リトアニア旅行エピソード: 思い出のEthno Baltic Shop

Ethno Baltic Shopというのはリトアニアの首都ヴィリニュスで見かけたエスニック雑貨店の名前です。この記事はこのお店での印象的な会話の記録です。

フリーマーケットKaziuko mugėに紛れて

Ethno Baltic Shopは、毎年3月にリトアニアの首都ヴィリニュスで行われる恒例イベントKaziuko mugėを回っている最中に見つけた、道の真ん中のスペースに建っているエスニック雑貨店です。

mugė自体がエスニックグッズの宝庫なのですが、手当たり次第にお土産を探していたのでここにも入店しました。Ethno Baltic Shopはテントではなく建物で、mugėの出店ではなく期間外でもそこにありますが。

mugėは楽しいのですが、この年は天気に恵まれませんでした。雨が降ったり止んだりで、その上お祭りなので人が多く、長時間いると疲れてきます。それもあって、Ethno Baltic Shopに迷わず入ってみました。

リトアニアだけでなくバルト地方のものをまとめて扱っていて、狭いお店ですが全体的にmugėの出店よりは少し物が良いかな?と思いました。

これがそのお店の写真です。実は、今回話題にしているヴィリニュス初滞在後はお店の名前すら思い出せないほど記憶があいまいでした。そこで、後にヴィリニュスを再訪した時に確認するとともに写真に収めてきました。

お土産店の店員

店番は40代後半くらいの女性で、客は私しかいなかったので自然と会話が始まりました。幸い店員さんは英語が流暢だったので、リトアニア語に自信のない私は少し安心して英語で話しました。お互いに自己紹介などから始めました。

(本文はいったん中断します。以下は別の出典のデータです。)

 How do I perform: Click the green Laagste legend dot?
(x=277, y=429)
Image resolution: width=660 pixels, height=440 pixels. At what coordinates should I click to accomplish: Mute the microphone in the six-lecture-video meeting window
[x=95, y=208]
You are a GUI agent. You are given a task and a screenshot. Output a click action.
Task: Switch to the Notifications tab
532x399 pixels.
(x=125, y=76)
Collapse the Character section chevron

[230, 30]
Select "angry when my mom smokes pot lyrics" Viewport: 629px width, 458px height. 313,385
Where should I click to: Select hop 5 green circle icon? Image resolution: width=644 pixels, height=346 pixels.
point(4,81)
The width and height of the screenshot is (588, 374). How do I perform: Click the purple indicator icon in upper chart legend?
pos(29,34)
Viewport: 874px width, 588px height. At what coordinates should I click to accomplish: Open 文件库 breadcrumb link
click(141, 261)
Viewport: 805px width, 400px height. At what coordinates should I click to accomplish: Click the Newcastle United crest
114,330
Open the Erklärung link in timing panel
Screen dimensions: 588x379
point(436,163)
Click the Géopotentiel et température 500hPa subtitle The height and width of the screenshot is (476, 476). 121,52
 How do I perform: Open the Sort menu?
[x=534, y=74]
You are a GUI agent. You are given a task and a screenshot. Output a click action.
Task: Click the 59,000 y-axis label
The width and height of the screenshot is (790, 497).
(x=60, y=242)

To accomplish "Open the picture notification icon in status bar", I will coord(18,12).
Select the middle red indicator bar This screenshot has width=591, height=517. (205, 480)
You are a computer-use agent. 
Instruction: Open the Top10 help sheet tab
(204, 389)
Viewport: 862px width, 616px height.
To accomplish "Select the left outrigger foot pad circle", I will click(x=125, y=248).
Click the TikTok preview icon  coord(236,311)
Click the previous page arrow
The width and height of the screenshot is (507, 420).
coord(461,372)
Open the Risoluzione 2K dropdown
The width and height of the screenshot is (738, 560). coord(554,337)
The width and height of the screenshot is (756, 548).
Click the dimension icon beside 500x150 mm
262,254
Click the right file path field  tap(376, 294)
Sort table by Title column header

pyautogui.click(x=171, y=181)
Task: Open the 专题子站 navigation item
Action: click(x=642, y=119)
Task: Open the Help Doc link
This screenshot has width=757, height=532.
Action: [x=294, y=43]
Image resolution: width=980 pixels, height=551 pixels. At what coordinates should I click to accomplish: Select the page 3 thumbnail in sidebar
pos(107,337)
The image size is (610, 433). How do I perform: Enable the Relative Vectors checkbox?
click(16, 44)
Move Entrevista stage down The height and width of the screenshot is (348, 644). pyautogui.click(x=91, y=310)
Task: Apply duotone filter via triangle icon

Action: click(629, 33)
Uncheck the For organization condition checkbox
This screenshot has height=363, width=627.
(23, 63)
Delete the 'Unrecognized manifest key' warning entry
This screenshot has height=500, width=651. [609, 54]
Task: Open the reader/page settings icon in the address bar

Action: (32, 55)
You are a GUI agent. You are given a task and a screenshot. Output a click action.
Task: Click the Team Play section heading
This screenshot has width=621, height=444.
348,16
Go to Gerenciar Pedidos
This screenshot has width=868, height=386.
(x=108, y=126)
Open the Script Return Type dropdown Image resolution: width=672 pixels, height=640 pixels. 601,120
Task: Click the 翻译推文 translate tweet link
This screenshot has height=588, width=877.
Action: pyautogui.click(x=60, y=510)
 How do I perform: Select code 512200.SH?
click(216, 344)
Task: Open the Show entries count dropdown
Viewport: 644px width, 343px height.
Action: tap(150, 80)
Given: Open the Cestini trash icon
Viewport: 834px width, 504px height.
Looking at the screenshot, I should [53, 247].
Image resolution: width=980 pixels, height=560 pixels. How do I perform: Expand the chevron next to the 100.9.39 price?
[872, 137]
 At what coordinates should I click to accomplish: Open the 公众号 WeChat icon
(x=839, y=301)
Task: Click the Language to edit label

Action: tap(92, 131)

私は「ポーランド旅行が目的でヨーロッパに来ましたが、mugėが見たくてリトアニアに寄りました。楽しいので来て良かったです。でもリトアニア語は難しすぎますね。それでも少し勉強したので…」など。

この店員さんは川の向こうにあるヴィリニュスの大学で建築学を教えている先生だそうです。川は恐らくNėris(ネリス)川のことで、ヴィリニュスでは旧市街の北側に出てこの川を越えると急に近代的で郊外風の世界が広がります。そのあたりに大学があるのでしょう。

大学の先生がなぜお土産店で物を売っているのかはわかりませんが、ここは旦那さんのお店で彼女は単に手伝いに来ているのだと勝手に推測しています。結局30分程度話していたと思います。

旧市街の風景

Nėris川の向こう

建築だけを見ても数世紀の時差がありますが、店員さんの専門はどちらなのでしょうか。

店員さんの言葉

「うちの大学にはアジアからの学生が多く、総じて真面目でよく勉強しますよ。日本人はあまり見たことがないですが、中国人と韓国人は結構います。

ポーランドといえば、リトアニア人は意外とポーランド語がわかるんです。でも話したがりません。歴史的に複雑な感情がありますから…。

ところで、私達には日本人と韓国人の区別が難しいけれどあなたたちは一緒にされるのを嫌がるでしょう。韓国人の学生からそういう話を聞きました。私はそれがリトアニア人のポーランドに対する感情と似ていると思ってます。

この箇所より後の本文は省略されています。